• _Available data_

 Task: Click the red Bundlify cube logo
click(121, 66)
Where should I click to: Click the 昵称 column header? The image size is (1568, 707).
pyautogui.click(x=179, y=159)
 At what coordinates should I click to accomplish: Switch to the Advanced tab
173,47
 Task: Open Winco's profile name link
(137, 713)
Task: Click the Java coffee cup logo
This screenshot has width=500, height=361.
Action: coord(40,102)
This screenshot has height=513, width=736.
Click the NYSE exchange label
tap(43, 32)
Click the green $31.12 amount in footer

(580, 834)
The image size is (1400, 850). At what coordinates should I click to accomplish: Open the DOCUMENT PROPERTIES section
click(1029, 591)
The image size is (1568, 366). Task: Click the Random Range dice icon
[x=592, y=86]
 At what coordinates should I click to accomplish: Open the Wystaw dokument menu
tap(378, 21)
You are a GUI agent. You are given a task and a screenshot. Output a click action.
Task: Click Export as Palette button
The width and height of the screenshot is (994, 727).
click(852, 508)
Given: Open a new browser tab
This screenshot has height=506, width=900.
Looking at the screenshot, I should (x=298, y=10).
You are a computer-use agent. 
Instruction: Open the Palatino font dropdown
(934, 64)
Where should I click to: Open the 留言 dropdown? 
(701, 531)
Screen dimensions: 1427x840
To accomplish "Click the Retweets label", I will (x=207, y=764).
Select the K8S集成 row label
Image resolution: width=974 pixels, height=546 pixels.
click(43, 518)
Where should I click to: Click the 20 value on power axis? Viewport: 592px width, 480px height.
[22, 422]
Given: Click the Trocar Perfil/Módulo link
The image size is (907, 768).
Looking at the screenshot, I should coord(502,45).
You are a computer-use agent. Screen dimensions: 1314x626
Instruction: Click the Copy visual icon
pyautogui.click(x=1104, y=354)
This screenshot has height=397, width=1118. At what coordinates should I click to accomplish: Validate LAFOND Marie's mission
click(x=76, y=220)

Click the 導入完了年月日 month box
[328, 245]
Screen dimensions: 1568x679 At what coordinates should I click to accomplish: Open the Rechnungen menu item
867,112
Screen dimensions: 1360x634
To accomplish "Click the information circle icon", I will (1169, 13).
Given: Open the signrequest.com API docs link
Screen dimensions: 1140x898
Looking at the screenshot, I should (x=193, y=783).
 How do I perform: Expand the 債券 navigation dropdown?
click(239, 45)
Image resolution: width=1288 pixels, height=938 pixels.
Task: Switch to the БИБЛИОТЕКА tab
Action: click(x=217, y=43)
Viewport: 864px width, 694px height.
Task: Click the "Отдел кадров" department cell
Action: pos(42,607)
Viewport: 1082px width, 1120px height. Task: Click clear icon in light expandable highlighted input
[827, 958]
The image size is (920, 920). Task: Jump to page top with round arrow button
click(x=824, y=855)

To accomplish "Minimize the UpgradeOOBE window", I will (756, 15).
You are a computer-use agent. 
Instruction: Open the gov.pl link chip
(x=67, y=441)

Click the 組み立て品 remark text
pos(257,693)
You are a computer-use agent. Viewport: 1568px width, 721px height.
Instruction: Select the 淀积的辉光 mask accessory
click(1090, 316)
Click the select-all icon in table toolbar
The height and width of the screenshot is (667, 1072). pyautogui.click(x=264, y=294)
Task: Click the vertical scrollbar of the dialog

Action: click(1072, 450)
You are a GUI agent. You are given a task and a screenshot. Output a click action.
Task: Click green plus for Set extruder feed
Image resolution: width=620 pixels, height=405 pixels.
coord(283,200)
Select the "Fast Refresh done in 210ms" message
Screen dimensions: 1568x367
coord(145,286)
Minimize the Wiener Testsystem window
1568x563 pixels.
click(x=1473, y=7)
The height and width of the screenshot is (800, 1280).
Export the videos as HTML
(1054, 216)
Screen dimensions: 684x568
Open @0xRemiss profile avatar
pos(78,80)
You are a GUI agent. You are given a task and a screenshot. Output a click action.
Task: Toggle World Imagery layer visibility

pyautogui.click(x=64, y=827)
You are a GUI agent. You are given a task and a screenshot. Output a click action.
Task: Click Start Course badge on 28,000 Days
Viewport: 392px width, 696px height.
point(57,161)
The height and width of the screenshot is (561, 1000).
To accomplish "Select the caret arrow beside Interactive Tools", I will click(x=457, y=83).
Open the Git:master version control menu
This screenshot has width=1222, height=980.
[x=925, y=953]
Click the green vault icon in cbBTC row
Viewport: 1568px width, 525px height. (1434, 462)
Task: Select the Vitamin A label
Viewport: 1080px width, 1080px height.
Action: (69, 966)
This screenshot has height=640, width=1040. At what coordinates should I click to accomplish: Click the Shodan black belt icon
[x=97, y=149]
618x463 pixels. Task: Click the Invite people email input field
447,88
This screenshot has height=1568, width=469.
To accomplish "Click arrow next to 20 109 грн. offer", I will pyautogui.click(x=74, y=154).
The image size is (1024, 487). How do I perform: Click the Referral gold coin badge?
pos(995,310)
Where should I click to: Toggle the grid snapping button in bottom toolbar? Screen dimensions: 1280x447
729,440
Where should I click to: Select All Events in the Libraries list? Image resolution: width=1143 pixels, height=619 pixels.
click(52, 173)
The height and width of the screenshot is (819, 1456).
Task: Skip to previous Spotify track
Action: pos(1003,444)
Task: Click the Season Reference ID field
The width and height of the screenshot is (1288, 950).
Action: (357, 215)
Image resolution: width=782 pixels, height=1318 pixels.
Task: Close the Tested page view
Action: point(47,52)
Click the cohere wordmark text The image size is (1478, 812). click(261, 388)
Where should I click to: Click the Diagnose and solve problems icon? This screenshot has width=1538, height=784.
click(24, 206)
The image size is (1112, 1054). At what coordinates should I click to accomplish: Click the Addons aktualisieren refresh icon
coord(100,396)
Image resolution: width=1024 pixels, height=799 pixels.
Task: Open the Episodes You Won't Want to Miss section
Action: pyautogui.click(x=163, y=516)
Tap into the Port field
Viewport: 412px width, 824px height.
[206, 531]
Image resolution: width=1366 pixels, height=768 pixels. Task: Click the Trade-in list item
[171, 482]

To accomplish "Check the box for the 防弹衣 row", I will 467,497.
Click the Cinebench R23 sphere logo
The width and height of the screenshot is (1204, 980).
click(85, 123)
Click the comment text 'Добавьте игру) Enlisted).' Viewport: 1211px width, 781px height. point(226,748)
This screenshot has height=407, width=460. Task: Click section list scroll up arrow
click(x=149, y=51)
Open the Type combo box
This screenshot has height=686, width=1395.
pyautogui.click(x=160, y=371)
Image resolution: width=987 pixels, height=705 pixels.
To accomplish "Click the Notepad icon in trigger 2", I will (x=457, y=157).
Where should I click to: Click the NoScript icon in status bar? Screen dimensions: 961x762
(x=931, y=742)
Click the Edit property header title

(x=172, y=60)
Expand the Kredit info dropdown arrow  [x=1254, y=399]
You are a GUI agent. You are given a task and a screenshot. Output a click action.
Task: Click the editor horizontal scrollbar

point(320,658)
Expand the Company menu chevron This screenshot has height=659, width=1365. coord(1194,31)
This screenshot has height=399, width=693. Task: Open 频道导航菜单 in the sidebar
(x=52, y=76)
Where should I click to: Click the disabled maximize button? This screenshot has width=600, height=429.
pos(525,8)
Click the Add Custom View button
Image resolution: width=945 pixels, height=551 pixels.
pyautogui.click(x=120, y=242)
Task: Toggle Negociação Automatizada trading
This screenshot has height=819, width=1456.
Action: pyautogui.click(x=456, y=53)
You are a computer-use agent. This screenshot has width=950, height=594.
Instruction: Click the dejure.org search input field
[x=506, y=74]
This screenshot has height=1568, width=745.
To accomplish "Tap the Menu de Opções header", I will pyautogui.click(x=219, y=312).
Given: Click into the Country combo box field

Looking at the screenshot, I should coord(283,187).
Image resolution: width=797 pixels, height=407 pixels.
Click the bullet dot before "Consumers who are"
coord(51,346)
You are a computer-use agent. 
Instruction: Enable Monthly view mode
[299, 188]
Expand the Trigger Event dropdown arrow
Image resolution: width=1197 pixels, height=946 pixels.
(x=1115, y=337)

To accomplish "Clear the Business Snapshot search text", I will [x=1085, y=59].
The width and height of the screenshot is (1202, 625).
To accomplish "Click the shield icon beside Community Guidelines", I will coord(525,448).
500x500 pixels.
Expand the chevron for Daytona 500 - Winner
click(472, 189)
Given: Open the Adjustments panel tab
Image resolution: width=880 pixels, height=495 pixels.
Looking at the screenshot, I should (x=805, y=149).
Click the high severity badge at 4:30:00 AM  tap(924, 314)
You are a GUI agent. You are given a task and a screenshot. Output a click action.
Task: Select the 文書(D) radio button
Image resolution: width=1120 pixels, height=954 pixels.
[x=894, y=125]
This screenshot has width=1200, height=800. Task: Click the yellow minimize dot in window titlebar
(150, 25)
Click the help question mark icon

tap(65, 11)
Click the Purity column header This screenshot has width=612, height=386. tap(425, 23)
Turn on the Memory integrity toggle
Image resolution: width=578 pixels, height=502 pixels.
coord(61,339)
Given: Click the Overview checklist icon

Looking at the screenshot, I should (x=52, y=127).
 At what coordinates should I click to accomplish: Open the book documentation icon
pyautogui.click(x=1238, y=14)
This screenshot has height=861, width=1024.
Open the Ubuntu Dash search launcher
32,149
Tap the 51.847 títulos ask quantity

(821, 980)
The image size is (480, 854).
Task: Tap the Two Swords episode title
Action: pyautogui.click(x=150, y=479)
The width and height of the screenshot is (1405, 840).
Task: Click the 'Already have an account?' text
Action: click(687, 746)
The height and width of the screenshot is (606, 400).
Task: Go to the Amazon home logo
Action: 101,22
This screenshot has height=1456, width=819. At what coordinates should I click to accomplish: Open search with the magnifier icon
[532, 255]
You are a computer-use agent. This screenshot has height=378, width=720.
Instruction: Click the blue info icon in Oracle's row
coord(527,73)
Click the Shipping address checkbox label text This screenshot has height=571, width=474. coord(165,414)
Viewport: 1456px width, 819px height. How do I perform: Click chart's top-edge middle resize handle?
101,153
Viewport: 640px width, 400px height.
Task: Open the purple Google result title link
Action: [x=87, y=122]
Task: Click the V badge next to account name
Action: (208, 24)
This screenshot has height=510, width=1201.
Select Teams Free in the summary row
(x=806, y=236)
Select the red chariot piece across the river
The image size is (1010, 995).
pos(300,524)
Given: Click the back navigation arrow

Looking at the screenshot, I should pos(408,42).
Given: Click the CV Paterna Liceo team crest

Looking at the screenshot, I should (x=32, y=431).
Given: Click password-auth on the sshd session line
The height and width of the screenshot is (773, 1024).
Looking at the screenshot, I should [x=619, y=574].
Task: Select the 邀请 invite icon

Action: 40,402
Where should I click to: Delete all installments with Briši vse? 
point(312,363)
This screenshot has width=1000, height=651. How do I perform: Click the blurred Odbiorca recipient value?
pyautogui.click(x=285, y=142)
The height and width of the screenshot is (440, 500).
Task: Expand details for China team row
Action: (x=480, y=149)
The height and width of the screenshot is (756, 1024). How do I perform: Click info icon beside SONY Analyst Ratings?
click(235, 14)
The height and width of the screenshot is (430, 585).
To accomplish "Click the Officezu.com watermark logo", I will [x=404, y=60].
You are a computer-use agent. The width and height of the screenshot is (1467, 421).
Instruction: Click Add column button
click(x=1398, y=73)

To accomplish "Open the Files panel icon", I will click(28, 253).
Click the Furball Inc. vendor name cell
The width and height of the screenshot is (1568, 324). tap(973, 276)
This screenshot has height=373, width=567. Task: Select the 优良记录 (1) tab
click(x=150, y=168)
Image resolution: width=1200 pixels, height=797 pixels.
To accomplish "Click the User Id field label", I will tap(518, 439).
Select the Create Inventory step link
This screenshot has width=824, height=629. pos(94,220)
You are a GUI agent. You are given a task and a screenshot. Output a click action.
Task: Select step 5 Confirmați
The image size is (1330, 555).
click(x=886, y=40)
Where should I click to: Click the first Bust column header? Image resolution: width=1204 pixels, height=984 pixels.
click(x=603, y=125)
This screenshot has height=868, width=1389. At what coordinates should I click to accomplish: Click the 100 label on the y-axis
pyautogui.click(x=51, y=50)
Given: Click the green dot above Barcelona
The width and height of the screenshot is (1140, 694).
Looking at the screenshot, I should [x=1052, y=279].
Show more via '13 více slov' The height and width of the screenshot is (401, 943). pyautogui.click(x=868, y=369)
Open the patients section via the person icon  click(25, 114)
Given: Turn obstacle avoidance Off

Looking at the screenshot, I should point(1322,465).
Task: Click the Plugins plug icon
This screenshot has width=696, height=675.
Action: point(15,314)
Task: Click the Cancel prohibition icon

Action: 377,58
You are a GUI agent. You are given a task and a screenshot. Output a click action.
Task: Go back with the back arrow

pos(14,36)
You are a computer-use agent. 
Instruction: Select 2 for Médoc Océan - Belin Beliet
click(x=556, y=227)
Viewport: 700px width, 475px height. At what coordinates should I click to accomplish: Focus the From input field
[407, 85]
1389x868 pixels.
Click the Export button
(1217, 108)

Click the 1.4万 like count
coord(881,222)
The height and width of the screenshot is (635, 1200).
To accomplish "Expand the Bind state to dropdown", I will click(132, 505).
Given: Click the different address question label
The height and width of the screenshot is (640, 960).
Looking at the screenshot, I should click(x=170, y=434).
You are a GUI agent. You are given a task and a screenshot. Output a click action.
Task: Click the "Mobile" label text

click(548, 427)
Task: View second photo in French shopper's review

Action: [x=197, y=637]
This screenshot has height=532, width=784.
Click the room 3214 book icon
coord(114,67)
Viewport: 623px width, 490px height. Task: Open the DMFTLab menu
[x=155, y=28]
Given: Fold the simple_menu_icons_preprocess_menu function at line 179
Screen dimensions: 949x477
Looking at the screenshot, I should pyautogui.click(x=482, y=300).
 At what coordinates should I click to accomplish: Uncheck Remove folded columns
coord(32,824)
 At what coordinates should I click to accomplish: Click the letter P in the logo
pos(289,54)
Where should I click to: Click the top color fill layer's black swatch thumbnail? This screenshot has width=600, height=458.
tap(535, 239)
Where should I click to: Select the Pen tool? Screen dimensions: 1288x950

• _Your objective_
Lines from the one containing "Where should I click to: Click the top" through the last line of the records, restated word for word: that is the whole response.

• _Response_
Where should I click to: Click the top color fill layer's black swatch thumbnail? This screenshot has width=600, height=458.
tap(535, 239)
Where should I click to: Select the Pen tool? Screen dimensions: 1288x950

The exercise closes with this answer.